Is Sri Mulyani’s entire economic prescription to borrow her way in dollars out of Indonesia’s restructuring problem? If so, the Finance Ministry is paying for it. Here’s the proof, in a twofold reason.
ith recent political and social events like the coronavirus, low interest rates may go lower. Most sovereign bonds in the European Union are below or near zero; in the United States, they are barely above 1.5 percent. Yet, Indonesia continues to pay a large market premium for sovereign bonds in both rupiah and dollars.
Paying more for only rupiah bonds would be understandable, but paying high premiums for US dollar denominated bonds, in a world awash with dollars due to overprinting or quantitative easing, is problematic. If Indonesia’s economy is as turbocharged as all the growth indicators show, there is no need to overpay on interest for bond subscriptions.
Does Finance Minister Sri Mulyani Indrawati understand the concept of Berkeley economist Barry Eichengreen’s “original sin”? Namely, developing countries that cannot borrow abroad in their own currency are forced to borrow more US dollars than a country can afford to repay is doomsday, as the international markets will hold her feet to any shortfalls.
Consider Argentina, which defaulted and was chased around for 20 years to make dollar bond investors whole, with all interest due. Argentina is now trying to default again with its Peronist government, but runs the risk of having all hard currency loans dry up to finance future projects. Indonesia cannot afford this gamble of default.

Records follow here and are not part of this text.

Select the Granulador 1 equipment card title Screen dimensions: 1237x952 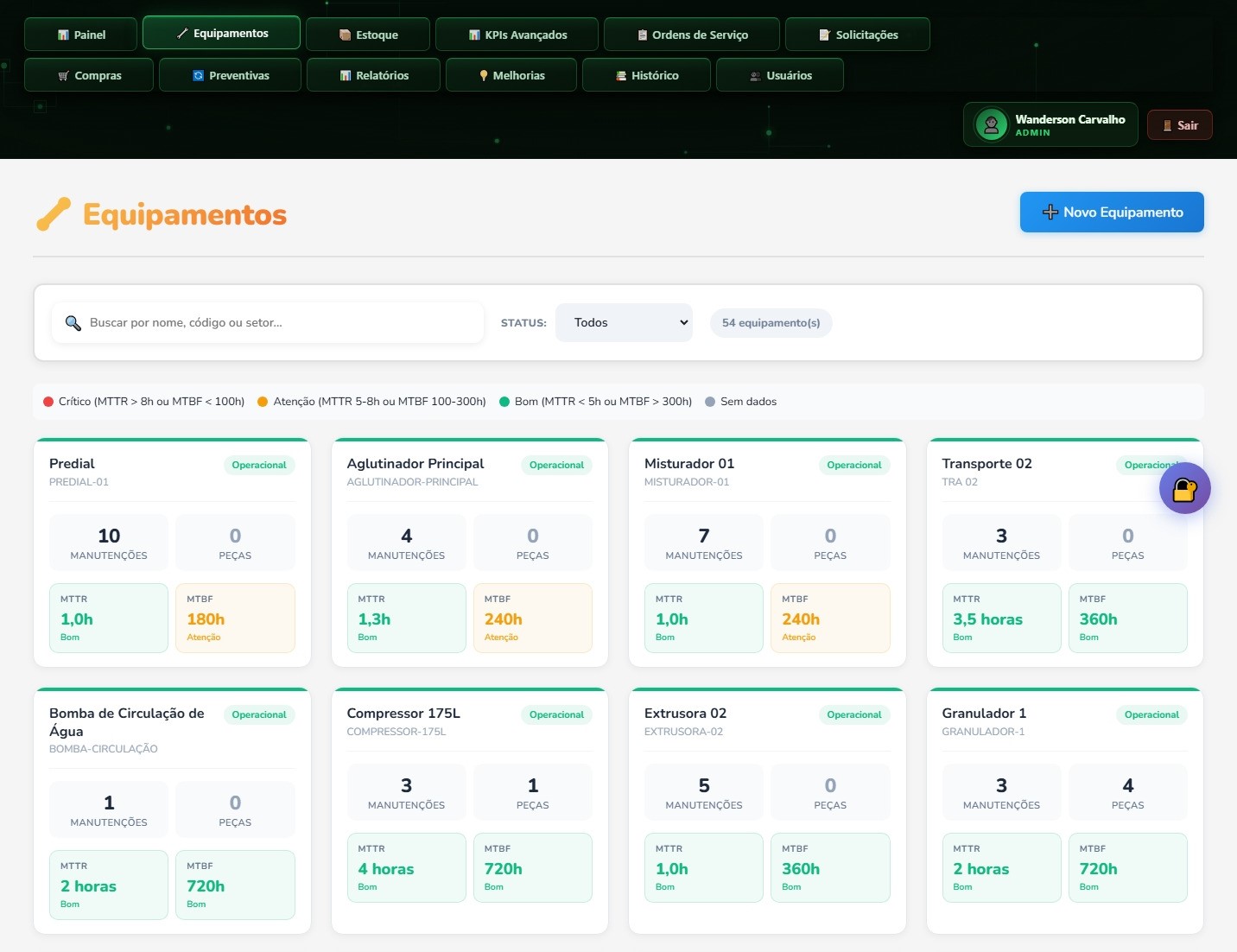click(x=984, y=714)
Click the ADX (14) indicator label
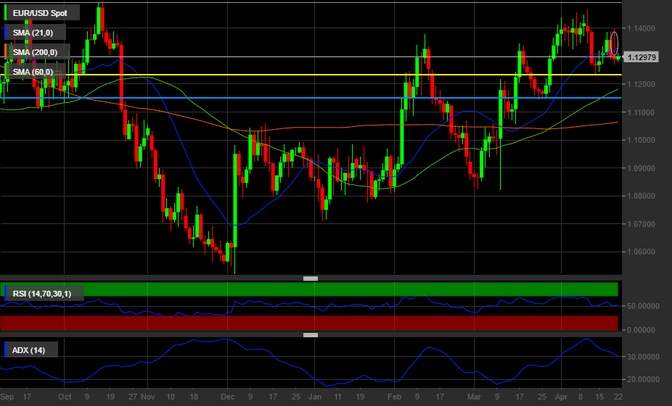Screen dimensions: 672x406 (30, 350)
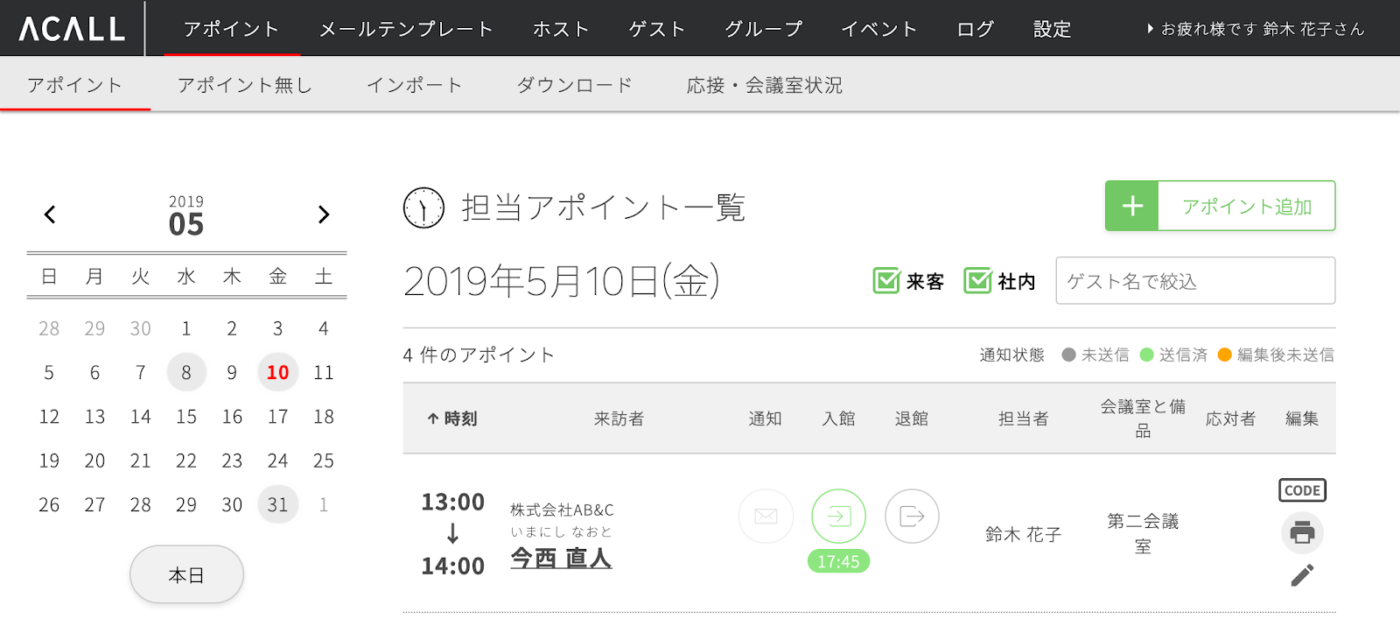The width and height of the screenshot is (1400, 619).
Task: Select May 31 on the calendar
Action: pyautogui.click(x=278, y=504)
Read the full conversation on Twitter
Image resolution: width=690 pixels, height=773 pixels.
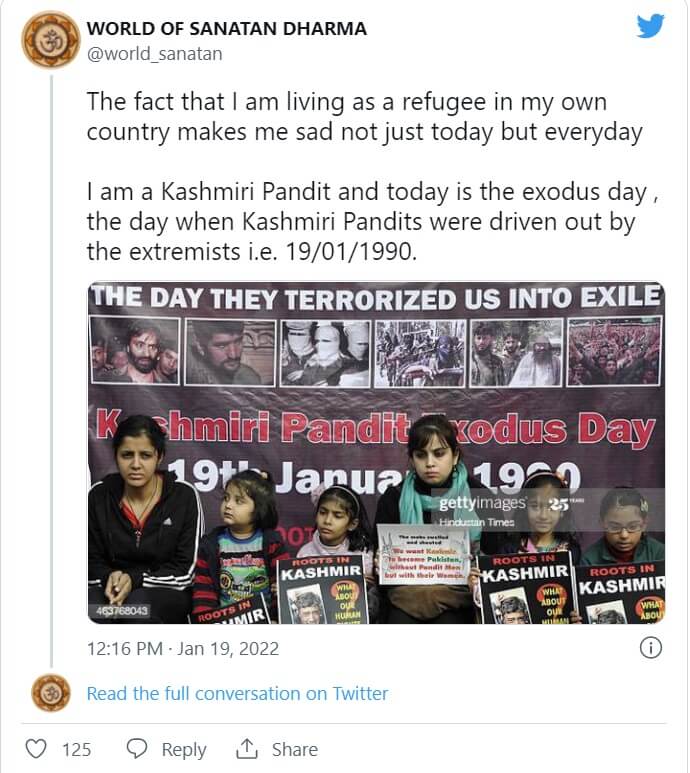click(x=237, y=693)
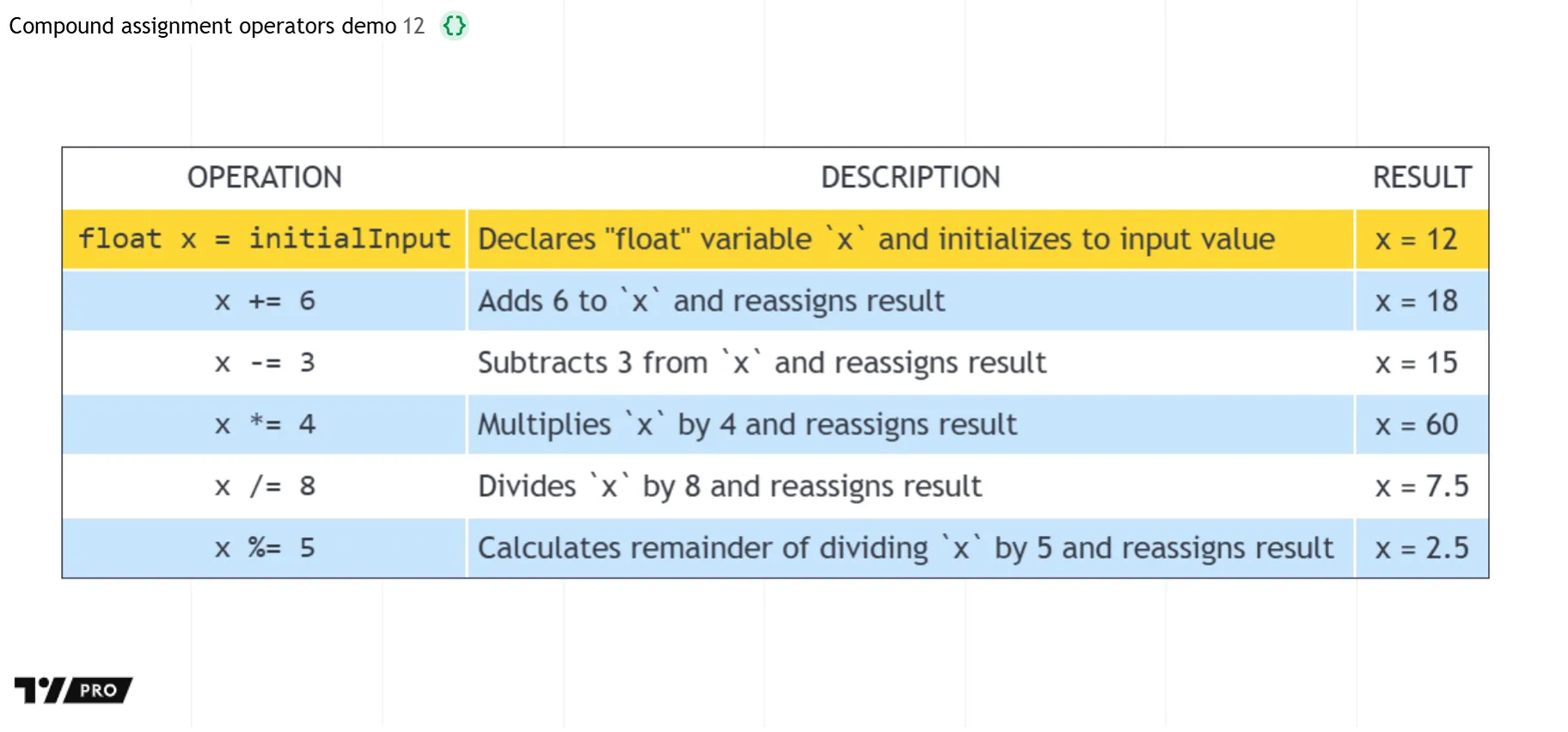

Sri Mulyani is offering far too much in a world beset by negative and near zero interest rates. It is simply ridiculous to overpay. She should be considering market reality, not the out of touch academics from the World Bank. The examples below present what is actually happening in the world of sovereign debt instruments, in both Asia and in the developed world.

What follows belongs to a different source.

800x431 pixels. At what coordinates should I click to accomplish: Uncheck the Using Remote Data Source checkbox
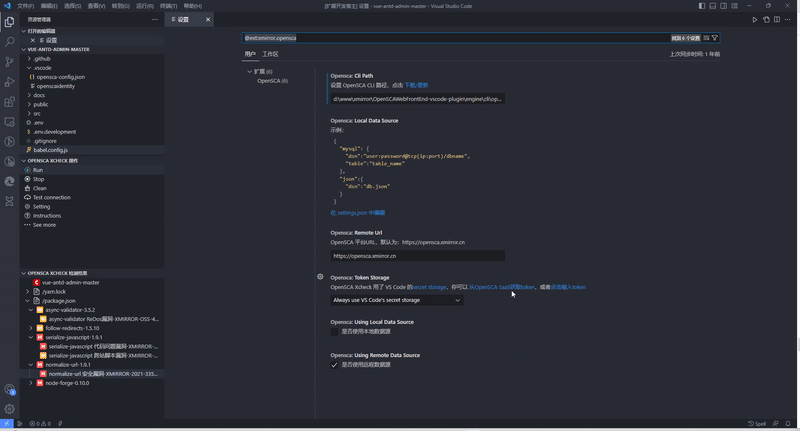point(335,364)
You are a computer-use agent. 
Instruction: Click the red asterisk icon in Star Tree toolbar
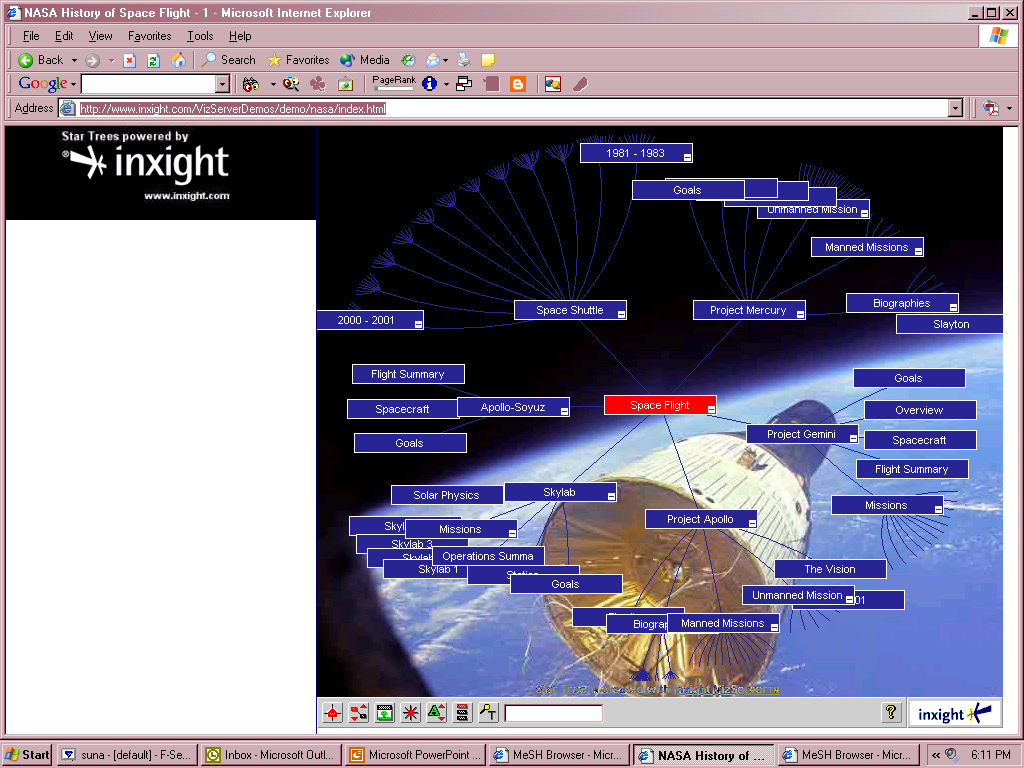coord(411,713)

Consider Spain, Italy and Greece — the riskiest financial bets in the EU, with high unemployment, aging populations, and lagging economic growth. Greece is considered a “beggar economy”, highly dependent on loans from the EU and the International Monetary Fund. Yet it pays 10 times less on its sovereign bonds than Indonesia. In other words, burgeoning Indonesia is considered more risky than slow growth Greece!